Manufacturers: Congress Must Act to Lower Health Care Costs

Ahead of two hearings focused on health care affordability, the NAM laid out manufacturers’ policy solutions to reduce health care costs for manufacturers, their workers and their families.
The hearings: The House Committee on Ways and Means and the House Energy and Commerce Subcommittee on Health each held a hearing with the CEOs of major health insurance companies as witnesses on Jan. 22. House Ways and Means Committee Chair Jason Smith (R-MO) summed up the reason for the hearings in his opening statement, stating, “patients are forced to navigate systems designed around insurer priorities, not patient needs.”
Why manufacturers care: Seventy percent of manufacturers cited health care and insurance costs as a primary business concern in the NAM’s most recent Manufacturers’ Outlook Survey.
- Ninety-four percent of manufacturers also said that they expected, or had already seen, an increase in health insurance premiums for 2026. Of those, 11% see premiums rising by more than 20%, an unsustainable increase that neither manufacturers nor manufacturing workers and their families can afford.
What’s needed: To address the steep and sustained increase in health care costs, the NAM recommended that policymakers focus on certain reforms, including the following:
- PBM reform: Pharmacy benefit managers, the unregulated middlemen that negotiate and administer drug benefits for health insurance companies and self-funded employer plans, have long driven up the costs of medicine by pocketing manufacturers’ rebates and engaging in other questionable business practices.

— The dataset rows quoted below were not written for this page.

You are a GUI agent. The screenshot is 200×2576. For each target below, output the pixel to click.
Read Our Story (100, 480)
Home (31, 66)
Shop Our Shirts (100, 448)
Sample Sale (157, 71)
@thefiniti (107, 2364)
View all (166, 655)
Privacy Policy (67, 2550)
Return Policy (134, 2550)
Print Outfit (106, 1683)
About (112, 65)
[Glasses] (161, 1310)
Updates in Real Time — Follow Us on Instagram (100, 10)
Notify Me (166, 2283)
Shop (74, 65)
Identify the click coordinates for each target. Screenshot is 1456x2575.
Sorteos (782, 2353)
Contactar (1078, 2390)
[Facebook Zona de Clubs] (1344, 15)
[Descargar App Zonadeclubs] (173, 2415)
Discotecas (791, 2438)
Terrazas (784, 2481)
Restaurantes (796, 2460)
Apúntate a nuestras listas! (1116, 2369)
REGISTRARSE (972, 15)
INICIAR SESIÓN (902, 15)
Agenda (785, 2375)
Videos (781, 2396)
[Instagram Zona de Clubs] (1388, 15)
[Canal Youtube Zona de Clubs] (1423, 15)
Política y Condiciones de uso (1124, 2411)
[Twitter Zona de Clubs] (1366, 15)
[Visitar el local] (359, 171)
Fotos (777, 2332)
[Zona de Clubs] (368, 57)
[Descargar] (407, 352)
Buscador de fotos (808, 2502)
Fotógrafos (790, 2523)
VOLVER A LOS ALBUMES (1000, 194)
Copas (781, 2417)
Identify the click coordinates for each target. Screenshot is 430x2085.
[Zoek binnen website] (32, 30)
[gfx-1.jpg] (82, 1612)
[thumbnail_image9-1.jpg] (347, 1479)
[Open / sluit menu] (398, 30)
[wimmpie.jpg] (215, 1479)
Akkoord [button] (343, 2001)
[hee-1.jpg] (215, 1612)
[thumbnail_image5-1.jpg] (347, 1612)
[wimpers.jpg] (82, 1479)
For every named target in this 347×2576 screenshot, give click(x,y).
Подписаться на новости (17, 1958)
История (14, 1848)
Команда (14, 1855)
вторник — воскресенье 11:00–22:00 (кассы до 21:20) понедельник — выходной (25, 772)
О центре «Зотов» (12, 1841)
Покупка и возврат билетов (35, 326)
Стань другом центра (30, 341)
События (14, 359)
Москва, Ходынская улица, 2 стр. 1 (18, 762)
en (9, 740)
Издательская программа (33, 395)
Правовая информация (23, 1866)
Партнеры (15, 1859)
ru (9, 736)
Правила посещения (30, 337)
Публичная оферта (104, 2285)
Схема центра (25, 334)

Necessary reforms include increasing transparency requirements, delinking PBM compensation from the list price of medicines and instituting full rebate passthrough to plans and their beneficiaries in the commercial market. PBM reforms were included in the House-passed government funding bill, which awaits consideration in the Senate.
- 340B program reform: The 340B program was created to lower costs for underserved and low-income patients, but has expanded far beyond Congress’ intent. The 340B program allows certain hospitals and clinics to buy drugs at lower prices, but when patients with health insurance through their employer receive those drugs, their insurance is charged the full price and patients and employers lose out on negotiated rebates. Reforms are needed to return the program to Congress’ original intent and put more money in the pockets of manufacturers.
- HSA expansion: Congress should consider expanding eligibility and contribution limits for health savings accounts, tax-free savings accounts that patients with certain health insurance plans can use to pay for out-of-pocket medical costs. Expanding eligibility and contribution limits for HSAs would help more Americans pay their out-of-pocket health care costs tax-free.
Other recommendations: The NAM also recommended ways to help manufacturers continue to offer health benefits to their workers, including incentivizing the adoption of individual coverage health reimbursement arrangements (which allow employers to make tax-free reimbursements to employees for qualified medical expenses without providing traditional group health insurance), codifying association health plans (which allow small employers to join together to offer employer-sponsored health plans at lower costs than they could individually) and improving data transparency and accessibility for employer plan sponsors.
- The NAM also urged policymakers to strengthen the Employee Retirement Income Security Act of 1974 and protect its federal preemption so manufacturers can continue to provide consistent, yet tailored, benefits across many states.
The last word: “Manufacturers and their workers are increasingly concerned with the rising cost of health care,” said NAM Director of Health Care Policy Jess Wysocky and NAM Vice President of Domestic Policy Jake Kuhns. “Congress must act to reduce health care costs so that manufacturers can continue to offer health insurance to their workers, and their families, who work hard every day to power the American economy.”